El Hospital General ha puesto en funcionamiento este verano la Unidad de Continuidad Asistencial (UCA) que coordina la atención prestada a los pacientes crónicos y pluripatológicos que sufren episodios de desestabilización frecuentes. El objetivo es paliar estas crisis o, en su lugar, dar una rápida respuesta a las descompensaciones evitando que el paciente se pasee continuamente por los circuitos sanitarios y entre y salga de las plantas de hospitalización.

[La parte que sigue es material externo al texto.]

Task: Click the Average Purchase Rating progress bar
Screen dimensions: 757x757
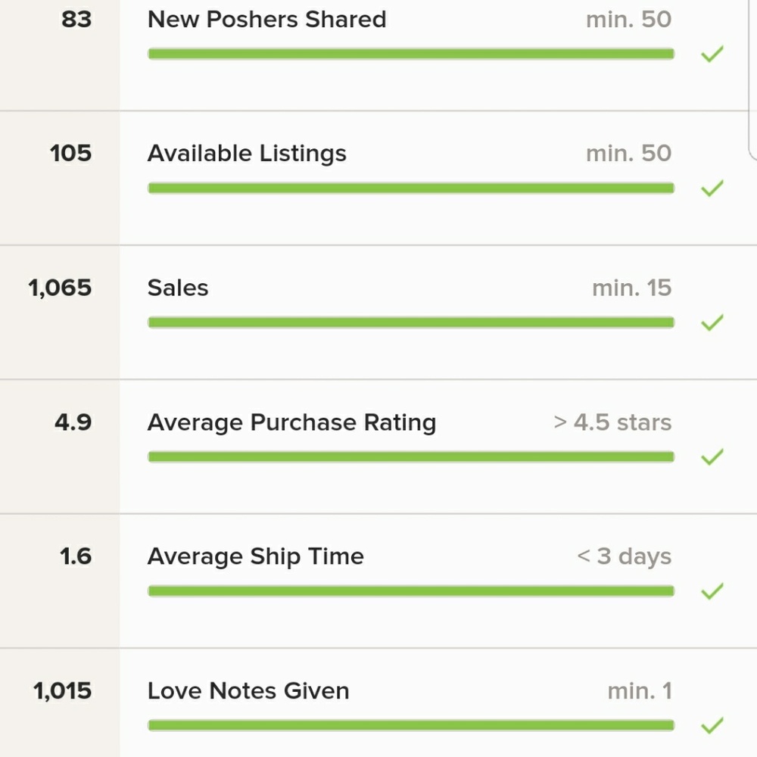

La implantación del servicio se irá haciendo gradualmente. Ha iniciado la actividad a mediados del mes de julio en coordinación con el centro de salud Segovia I, ubicado en el antiguo ambulatorio de Santo Tomás y en otoño se abrirá a los usuarios del resto de servicios de Atención Primaria de Segovia. Los doctores Celia Sanz Lobo, del Hospital General, y Benito de la Hoz, del centro Segovia I, coordinan la puesta en marcha de la unidad, que ha sido impulsada por la gerencia del área integrada de Primaria y Especializada.
Las primeras semanas, además de permitir la atención directa a pacientes, están sirviendo para cruzar datos y poner a prueba los espacios y equipos destinados a este servicio específico para los pacientes clasificados por la Consejería de Sanidad como G-3. La denominación forma parte del sistema de estratificación que ha realizado la Administración regional para clasificar a todos los pacientes en cuatro grupos, de 0 a 3, según el nivel de complejidad de sus enfermedades, con el objetivo prioritario de definir el tipo de intervención que necesita y adecuar su atención al nivel asistencial más idóneo. En el grupo G-3 incluye a los pacientes que más problemas de salud presentan, alcanzan mayor frecuentación en las consultas y en los hospitales y consumen más recursos. La mayoría son enfermos crónicos que sufren varias patologías.
Unos 4.000 destinatarios
La clasificación agrupa con la etiqueta G3 a 3.774 segovianos para los que inicialmente iría destinada la nueva unidad, que empieza a ser conocida como UCA. Sin embargo, los datos están siendo cruzados, precisados y actualizados por profesionales de Atención Especializada y de Primaria ya que los informes se realizaron con registros de 2012 que han sufrido variaciones.
En cualquier caso, las estadísticas generales de la Comunidad muestran que el cinco por ciento de la población de la región son pacientes crónicos pluripatológicos de especial complejidad, — ocupan el pico más alto de la pirámide de usuarios de Sacyl—, que acaparan el 70 por ciento del gastos sanitario, el 80 por ciento de las consultas, y altos porcentajes de ingresos en los hospitales y entradas en urgencias.
Panel en el hospital
La existencia de la Unidad de Continuidad Asistencial ya se anuncia en el panel informativo ubicado en el vestíbulo del Hospital General, señalando su ubicación en la tercera planta. El servicio vinculado a Medicina Interna cuenta con dos consultas, una de enfermería y otra médica, dos habitaciones con cuatro camas que forman un hospital de día, donde los pacientes pueden permanecer unas horas mientras se reorganiza su tratamiento, se aplican medidas puntuales, como una transfusión y se comprueba su evolución; y seis camas UCA reservadas en la 4ª planta de hospitalización para quienes requieren ingreso.
Hay que recordar que el objetivo es conseguir la estabilidad clínica de los pacientes y disminuir el número de hospitalizaciones evitables, así como las interconsultas a múltiples especialistas, según han explicado en repetidas ocasiones representantes de la Consejería de Sanidad que vienen anunciando con antelación esta prestación enmarcada en la Estrategia de Atención al Paciente Crónico, en Castilla y León y en las directrices del Plan Anual de Gestión de Sacyl.
El reclutamiento de los pacientes a los que se pretende mejorar su calidad de vida y a los que se ofrece una vía de acceso rápido a la atención que necesitan, se realiza principalmente a través de los médicos y enfermeras de los centros de salud, ya sea por visita rutinaria o por primera consulta. También se captan destinatarios desde los servicios y habitaciones del Hospital General. Cada caso es estudiado, seguido y tratado de forma conjunta por los internistas del hospital y los facultativos de los centros de salud.